#### DATA

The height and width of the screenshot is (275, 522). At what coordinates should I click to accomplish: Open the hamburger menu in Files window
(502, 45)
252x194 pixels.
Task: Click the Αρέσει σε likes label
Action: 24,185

########
#### DATA

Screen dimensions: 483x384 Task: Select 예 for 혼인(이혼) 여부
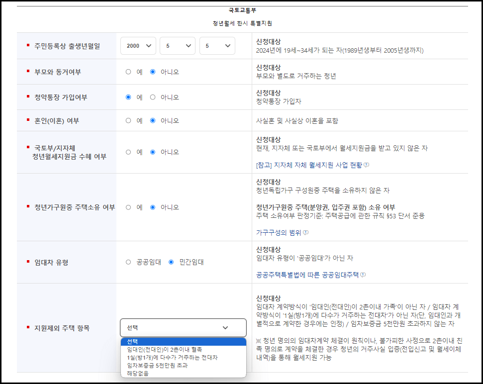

########

WORK TO COMPLETE:
List every line in the rows above that contains the string "Task", with case counting toward a match.

EXPECTED ANSWER:
Task: Click the Αρέσει σε likes label
Screen dimensions: 483x384 Task: Select 예 for 혼인(이혼) 여부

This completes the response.